The Settlement Agreement is the result of a targeted examination conducted by the Commerce Department, which focused on Prudential's handling of life insurance policies, annuities, and retained asset accounts – in particular, the accuracy and availability of contact information to identify policyholders and their beneficiaries. Electing to conduct its own examination, the Department did not join a multi-state agreement negotiated with other states nationally.
The Commerce Department's examination determined that there were many policies where policyholders had died but no claims had been made, revealing Prudential's inability to identify and contact policyholders or their beneficiaries upon the determination of a death. This practice prevented timely payment of policies to their rightful owners.
The Settlement requires Prudential to review their records and information for Minnesota-related policies during a look-back period to 1986, and in the future, to ensure that company records include accurate Social Security numbers and birth dates to identify deceased policyholders and ultimately connect beneficiaries with their money. Additionally, the Settlement details other consumer protection, including: enhanced procedures to find beneficiaries when policyholders have died; improved customer-service assistance in making a claim; and compliance with Minnesota's claim handling and unclaimed property laws if Prudential is unable to identify or locate policyholders or beneficiaries in a timely manner.

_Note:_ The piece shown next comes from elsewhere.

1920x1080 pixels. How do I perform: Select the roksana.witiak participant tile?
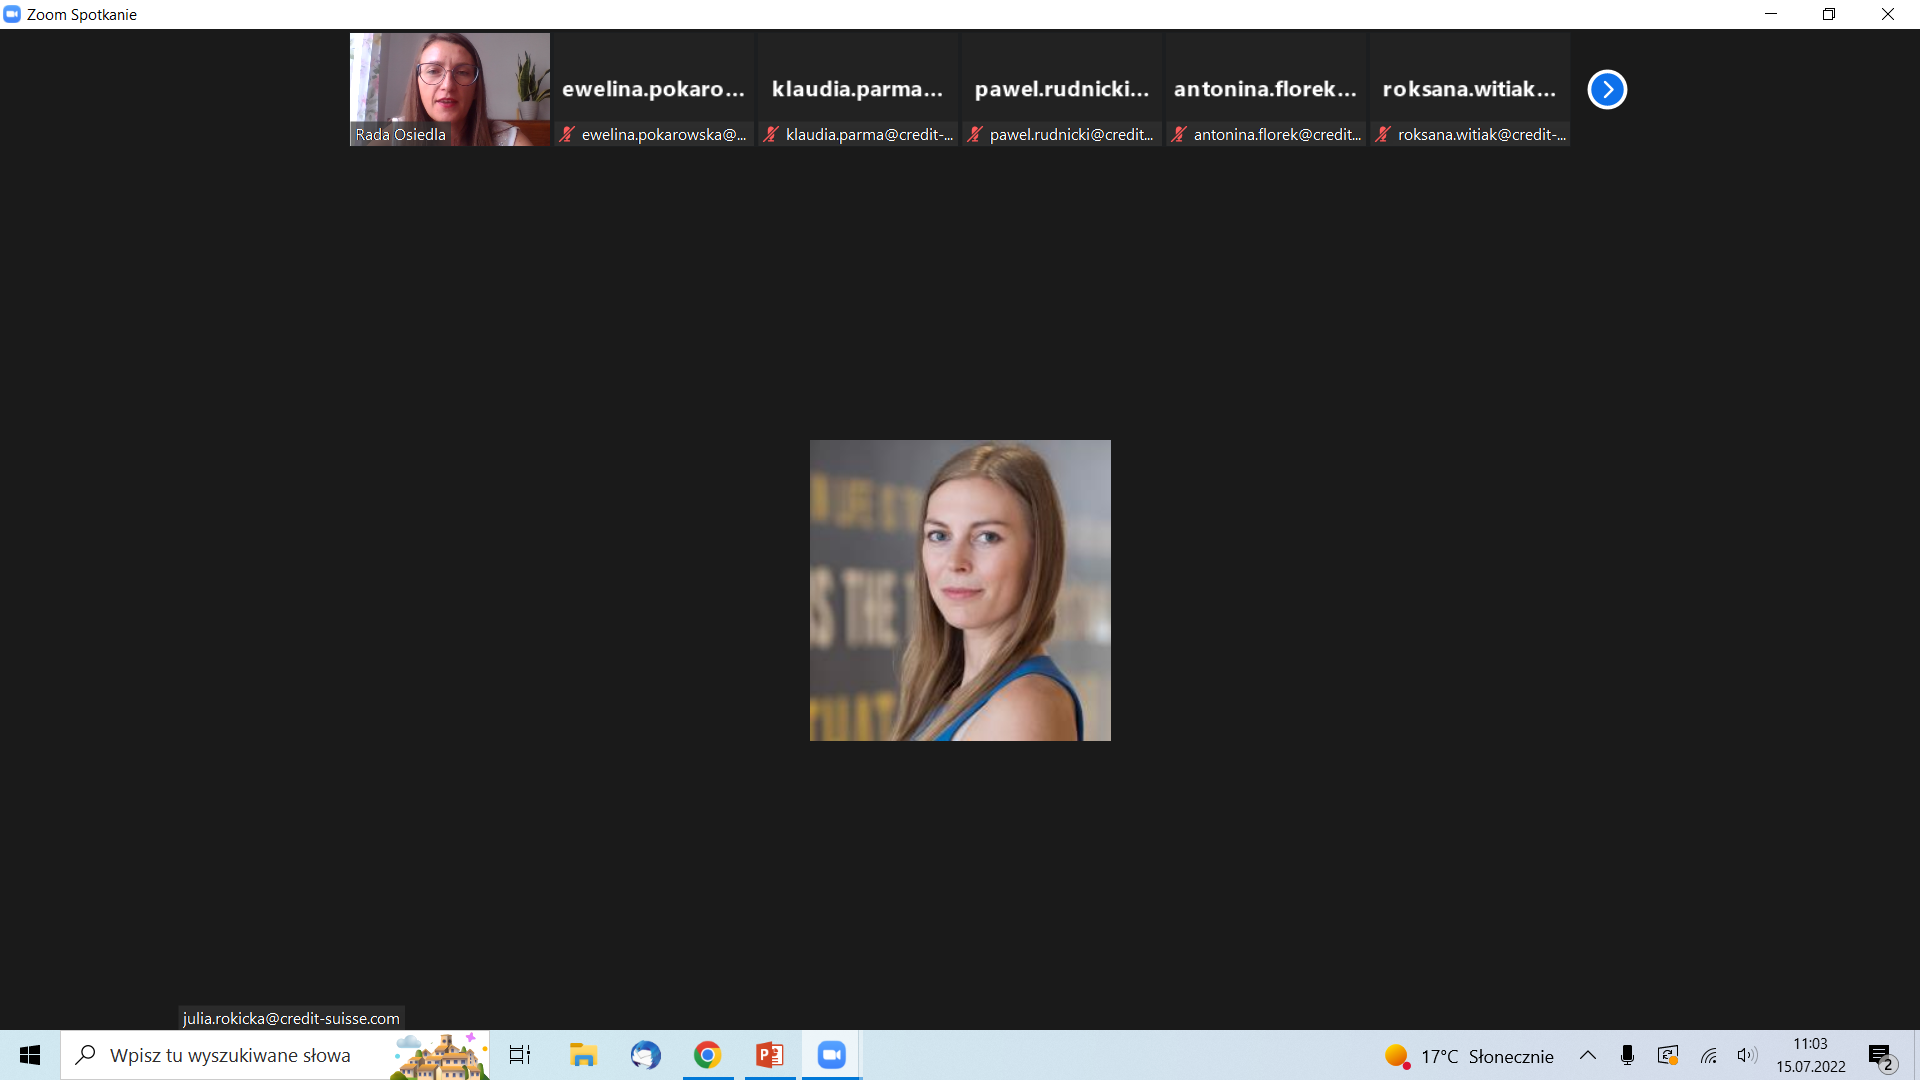click(x=1469, y=89)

Prudential's Minnesota customers will benefit from the Commerce Department's Settlement and will see changes in business practices to correctly and expeditiously identify policies that need to be paid out. The Department is focused on reuniting Minnesotans with their rightfully owed money.
Prudential has identified up to approximately $13 million between 1986 and 2010 that may be owed and returned to Minnesotans in the form of policy proceeds. These proceeds will be paid either directly to the beneficiaries or to the state as unclaimed property if the beneficiaries cannot be located. These new policies and procedures require Prudential to identify a decedent and take affirmative steps to pay out benefits, rather than relying solely on family members or beneficiaries who may be unaware that life insurance policies or annuities exist.
The Settlement also includes a $1 million settlement payment to the state.
Prudential worked cooperatively with the Department during the examination in finding internal solutions to the issues involving the location of beneficiaries and enhancing compliance with Minnesota claim statutes. The first step of this Settlement requires Prudential to clean up the company data, and proactively work to reunite beneficiaries with policy and contract proceeds.
What should I do if I believe I have a Prudential policy?
If you think you are a beneficiary of a Prudential policy, or a loved one has died and you think they were insured under a Prudential policy, a toll-free number has been set-up at (888) 850-9991 to receive assistance from Prudential in claiming a policy.
How can I avoid missing out on money I am rightfully owed?
Talk to your loved ones about any insurance policies they may have, learn who the beneficiary is listed on the policies, and contact the agent or company if you have questions.
How can I avoid a delayed payment or non-payment of insurance proceeds owed on my policies?
Make sure your insurance company has your most up-to-date information. This includes: current address, social security number, and date of birth. Check with your insurance company to make sure they have updated beneficiary information for each policy.